The Australian people didn’t give Howard two terms, the AEC’s particular redistribution did. If we had a “list” system — whereby a lower house is composed of both electorate based members, and a matching number of members from a party list (i.e. as if both the House and Senate systems were used in the one chamber) — then it could be weighted so that it was impossible to win the popular vote and lose the election in the House.
Had that been in place in ’98, Howard would be remembered as a ghastly mistake, Beazley as a wise choice by the party (trustworthy, common touch etc etc) and the craft of retrospective political punditry wouldn’t skip a beat.

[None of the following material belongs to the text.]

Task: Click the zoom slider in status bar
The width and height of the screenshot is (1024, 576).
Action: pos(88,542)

Just across the way, Bob Durnan cursed the silly city crusaders who are apparently misleading them humble town camp Aborigines up bush with their city injunctioning ways — apparently failing to notice that it was them humble Aborigines at Tangentyere Council who hired lawyers to protect their interests in Jenny Macklin’s half-arsed camp takeover (I mean she tried to grab the leases, I don’t mean she did it with show tunes and spangle). Apparently their quick check of the QCs column in the Yellow Pages found that most of them live in cities, near supreme courts. Go figure.
Meanwhile, the soon-to-be-charged for website itself still has the maintenance ethos of a Gary Glitter fan site (“this site last amended 17th March 1994”). Christian Kerr’s “Lacklustre questions end poor week” article which is so old it’s about the last parliamentary sitting, is still hanging around on the front page.

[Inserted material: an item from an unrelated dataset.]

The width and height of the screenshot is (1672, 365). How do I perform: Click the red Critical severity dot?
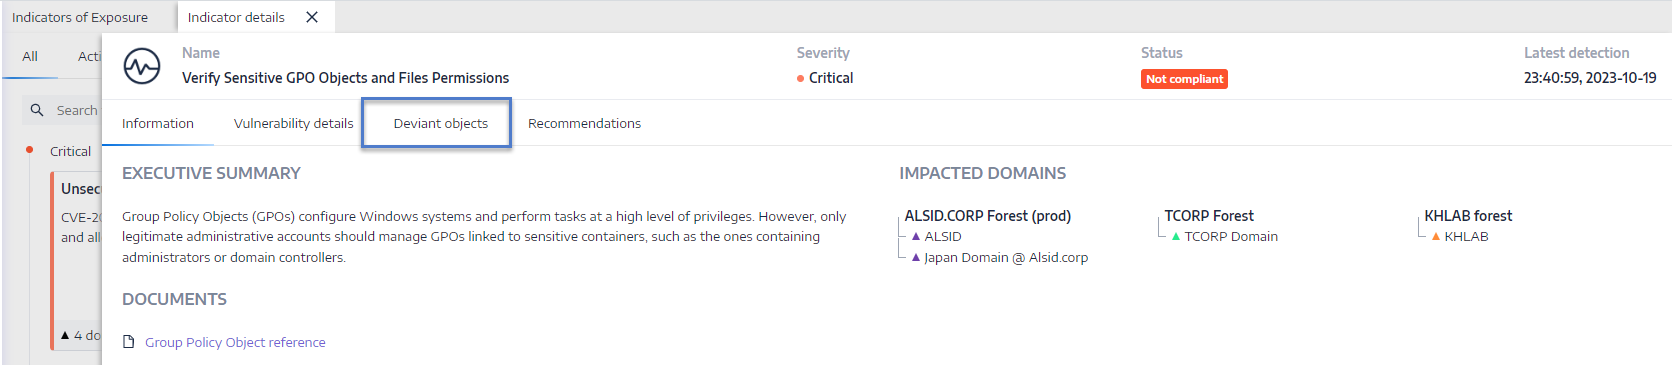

The Cut and Paste crèche, which disappeared offline for four days last week with no-one in the office noticing, is back, without any layout (i.e. headline emboldening) which would make it readable.
Finally Greg Sheridan, whose major combat is friction burns from his armchair upholstery advises the Uighurs to “fight for their rights within China”. Thank you Cheridan, for guerrilla communiqué no.3.
Boldly, we fight on.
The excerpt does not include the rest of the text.